Pensar a vida e viver o pensamento, de forma profunda e radical. Isso é filosofar.

A sabedoria da vida - Arte

Arthur Schopenhauer

      Essa liberação do conhecimento da escravidão da vontade, esse esquecimento do eu individual e de seu interesse material, essa elevação da mente à contemplação da verdade sem influência da vontade são funções da arte. O objetivo da ciência é o universal que contém muitos particulares; o objetivo da arte é o particular que contém um universal. "Até mesmo o retrato deveria ser", como diz Winckelmann, "o ideal do indivíduo." Ao pintar animais, o mais característico é considerado o mais bonito, por melhor revelar a espécie. Uma obra de arte obtém sucesso, então, na proporção em que sugira a Ideia Platônica, ou universal, do grupo ao qual o objeto representado pertence. O retrato de um homem deve visar, portanto, não à fidelidade fotográfica, mas "a expor, tanto quanto possível, através de uma figura, alguma qualidade essencial ou universal do homem" (Assim, na literatura, a retratação de um personagem alça-se à grandeza ― mantidos inalterados os demais elementos ― na medida em que o indivíduo nitidamente descrito represente também um tipo universal, como Fausto e Margarida ou Quixote e Sancho Pança).

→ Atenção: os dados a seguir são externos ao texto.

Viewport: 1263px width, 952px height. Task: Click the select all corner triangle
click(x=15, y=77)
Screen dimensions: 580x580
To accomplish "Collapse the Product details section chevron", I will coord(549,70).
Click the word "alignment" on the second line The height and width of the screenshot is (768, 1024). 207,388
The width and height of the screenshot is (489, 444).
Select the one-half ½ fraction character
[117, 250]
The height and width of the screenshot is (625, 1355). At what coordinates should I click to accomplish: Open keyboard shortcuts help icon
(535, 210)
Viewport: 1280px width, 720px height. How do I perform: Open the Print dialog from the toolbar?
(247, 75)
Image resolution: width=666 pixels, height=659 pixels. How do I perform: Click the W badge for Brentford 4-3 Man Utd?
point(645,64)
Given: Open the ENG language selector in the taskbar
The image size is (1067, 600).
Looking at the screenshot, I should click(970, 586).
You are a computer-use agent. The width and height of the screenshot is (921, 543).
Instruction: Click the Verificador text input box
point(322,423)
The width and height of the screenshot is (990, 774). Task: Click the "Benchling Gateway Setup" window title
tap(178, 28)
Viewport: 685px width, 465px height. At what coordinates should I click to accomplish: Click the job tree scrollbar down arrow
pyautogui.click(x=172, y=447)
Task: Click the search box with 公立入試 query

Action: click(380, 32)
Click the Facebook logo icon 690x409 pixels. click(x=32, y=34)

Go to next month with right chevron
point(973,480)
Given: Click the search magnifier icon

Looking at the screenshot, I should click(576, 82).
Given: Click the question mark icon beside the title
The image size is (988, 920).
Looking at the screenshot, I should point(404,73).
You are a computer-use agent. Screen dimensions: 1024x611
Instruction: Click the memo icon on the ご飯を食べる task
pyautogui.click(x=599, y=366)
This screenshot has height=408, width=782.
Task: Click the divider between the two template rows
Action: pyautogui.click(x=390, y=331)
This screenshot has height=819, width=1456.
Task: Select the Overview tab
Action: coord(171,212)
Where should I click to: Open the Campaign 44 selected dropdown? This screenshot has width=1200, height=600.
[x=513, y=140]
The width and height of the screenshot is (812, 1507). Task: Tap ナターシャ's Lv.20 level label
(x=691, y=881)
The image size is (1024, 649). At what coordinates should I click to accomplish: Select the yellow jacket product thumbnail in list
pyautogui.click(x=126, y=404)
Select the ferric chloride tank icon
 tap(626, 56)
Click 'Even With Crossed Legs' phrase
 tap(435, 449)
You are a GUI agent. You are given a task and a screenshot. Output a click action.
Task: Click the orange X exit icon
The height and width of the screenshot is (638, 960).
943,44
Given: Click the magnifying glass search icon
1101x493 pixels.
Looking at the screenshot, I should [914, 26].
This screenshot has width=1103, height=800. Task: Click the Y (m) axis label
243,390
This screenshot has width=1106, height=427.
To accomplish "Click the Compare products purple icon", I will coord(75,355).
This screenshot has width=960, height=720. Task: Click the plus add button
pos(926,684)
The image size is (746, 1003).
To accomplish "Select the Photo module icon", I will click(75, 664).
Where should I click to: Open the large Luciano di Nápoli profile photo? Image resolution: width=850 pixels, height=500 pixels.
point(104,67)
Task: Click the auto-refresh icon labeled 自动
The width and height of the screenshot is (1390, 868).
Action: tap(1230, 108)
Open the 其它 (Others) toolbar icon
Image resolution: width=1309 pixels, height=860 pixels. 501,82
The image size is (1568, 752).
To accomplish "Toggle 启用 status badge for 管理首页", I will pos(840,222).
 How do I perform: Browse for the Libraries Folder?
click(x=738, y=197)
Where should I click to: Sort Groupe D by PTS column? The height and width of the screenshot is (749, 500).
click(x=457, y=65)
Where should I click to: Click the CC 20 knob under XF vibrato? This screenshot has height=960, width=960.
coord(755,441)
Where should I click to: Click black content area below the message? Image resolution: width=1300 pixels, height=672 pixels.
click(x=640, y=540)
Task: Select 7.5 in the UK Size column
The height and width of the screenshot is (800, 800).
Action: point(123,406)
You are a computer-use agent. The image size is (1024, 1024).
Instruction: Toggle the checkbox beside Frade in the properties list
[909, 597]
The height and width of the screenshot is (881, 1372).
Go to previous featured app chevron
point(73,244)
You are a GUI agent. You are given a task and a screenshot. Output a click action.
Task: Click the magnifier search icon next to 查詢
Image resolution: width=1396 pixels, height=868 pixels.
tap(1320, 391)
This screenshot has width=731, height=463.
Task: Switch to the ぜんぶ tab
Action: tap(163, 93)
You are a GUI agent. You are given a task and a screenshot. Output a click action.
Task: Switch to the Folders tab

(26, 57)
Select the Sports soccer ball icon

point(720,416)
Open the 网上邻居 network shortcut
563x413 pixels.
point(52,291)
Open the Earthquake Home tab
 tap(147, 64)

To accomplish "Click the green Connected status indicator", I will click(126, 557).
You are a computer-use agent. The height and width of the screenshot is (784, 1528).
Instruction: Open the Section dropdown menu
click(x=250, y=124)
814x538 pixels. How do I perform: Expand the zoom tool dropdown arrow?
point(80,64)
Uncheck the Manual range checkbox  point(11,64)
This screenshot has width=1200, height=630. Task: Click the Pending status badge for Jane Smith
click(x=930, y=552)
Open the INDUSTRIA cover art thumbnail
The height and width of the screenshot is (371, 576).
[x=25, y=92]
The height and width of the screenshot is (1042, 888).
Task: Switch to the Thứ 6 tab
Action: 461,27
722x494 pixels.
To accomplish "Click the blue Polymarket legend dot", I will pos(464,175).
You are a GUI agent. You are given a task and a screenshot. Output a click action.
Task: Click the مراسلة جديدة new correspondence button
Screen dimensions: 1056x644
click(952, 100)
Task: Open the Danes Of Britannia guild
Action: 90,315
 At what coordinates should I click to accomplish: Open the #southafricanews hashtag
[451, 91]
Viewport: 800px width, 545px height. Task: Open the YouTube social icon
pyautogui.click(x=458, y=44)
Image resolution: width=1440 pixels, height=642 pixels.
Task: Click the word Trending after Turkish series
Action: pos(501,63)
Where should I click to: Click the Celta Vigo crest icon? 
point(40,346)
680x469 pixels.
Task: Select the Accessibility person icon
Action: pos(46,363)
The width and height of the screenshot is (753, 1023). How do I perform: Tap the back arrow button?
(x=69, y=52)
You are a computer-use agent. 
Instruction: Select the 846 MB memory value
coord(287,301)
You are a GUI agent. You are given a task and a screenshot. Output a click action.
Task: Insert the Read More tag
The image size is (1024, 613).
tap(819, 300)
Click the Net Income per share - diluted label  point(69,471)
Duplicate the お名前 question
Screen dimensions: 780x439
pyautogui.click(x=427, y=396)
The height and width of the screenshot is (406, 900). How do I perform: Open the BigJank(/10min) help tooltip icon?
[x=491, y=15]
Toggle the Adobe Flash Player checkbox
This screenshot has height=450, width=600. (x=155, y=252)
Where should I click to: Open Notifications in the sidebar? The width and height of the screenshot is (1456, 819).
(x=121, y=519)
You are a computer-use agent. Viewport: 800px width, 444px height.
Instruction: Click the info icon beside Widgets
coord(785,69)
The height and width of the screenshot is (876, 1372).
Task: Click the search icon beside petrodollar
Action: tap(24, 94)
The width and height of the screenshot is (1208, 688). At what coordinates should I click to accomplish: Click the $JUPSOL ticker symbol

A arte é maior do que a ciência porque esta avança através do acúmulo diligente e do raciocínio cauteloso, enquanto aquela atinge o seu objetivo de imediato, pela intuição e pela representação; a ciência pode se dar bem com o talento, mas a arte requer gênio.
      Nosso prazer na natureza, como na poesia ou na pintura, é derivado da contemplação do objeto sem participação da vontade pessoal. Para o artista, o Reno é uma série variada de paisagens fascinantes, agitando os sentidos e a imaginação com sugestões de beleza; mas o viajante dedicado a seus problemas pessoais "verá o Reno e suas margens apenas como uma linha, e as pontes apenas como linhas que cortam a primeira". O artista se libera tanto das preocupações pessoais, que "para a percepção artística tanto faz vermos o pôr-do-sol de dentro de uma prisão ou de um palácio". "E essa benção de percepção sem interferência da vontade que cobre com uma encantadora atração o passado e o distante, apresentando-os a nós sob uma luz tão clara." Mesmo os objetos hostis, quando os contemplamos sem a excitação da vontade e sem perigo imediato, tornam-se sublimes. Da mesma forma, a tragédia pode assumir um valor estético ao nos livrar da luta da vontade individual e habilitar-nos a ver o nosso sofrimento com uma visão mais ampla. A arte atenua os males da vida ao nos mostrar o eterno e o universal por detrás do transitório e do individual. Spinoza não se enganara: "Na medida em que a mente vê as coisas em seu aspecto eterno, participa da eternidade" (I, 230. Cf. Goethe: "Não há melhor libertação do mundo" de lutas "do que através da arte". ― Elective Affinities, Nova York, 1902, p. 336).
      Esse poder das artes, de nos elevar acima da competição de vontades, é possuído, acima de tudo, pela música. "A música não é, em absoluto, como as outras artes, a cópia das Ideias" ou essências das coisas, mas "a cópia da própria Vontade"; ela nos mostra a vontade eternamente em movimento, lutando, vagando, sempre voltando, afinal, para si mesma, a fim de recomeçar a luta. "E por isso que o efeito da música é mais poderoso e penetrante do que o das outras artes, pois estas só falam de sombras, enquanto ela fala da coisa em si mesma." ("Schopenhauer foi o primeiro a reconhecer e designar, com clareza filosófica, a posição da música com referência às outras belas-artes." ― Wagner, Beethoven, Boston, 1872, p. 23). Ela difere, também, das outras artes porque afeta diretamente os nossos sentimentos (Hanslick (The Beautiful in Music, Londres, 1981, p. 23) não concorda com isso e alega que a música só afeta de modo direto a imaginação. Estritamente, é claro, ela só afeta diretamente os sentidos), e não por intermédio de ideias; fala a algo mais sutil do que o intelecto. O que a simetria é para as artes plásticas, o ritmo é para a música; daí a música e a arquitetura serem essencialmente antípodas; a arquitetura, como disse Goethe, é música congelada; e dimetria é ritmo parado.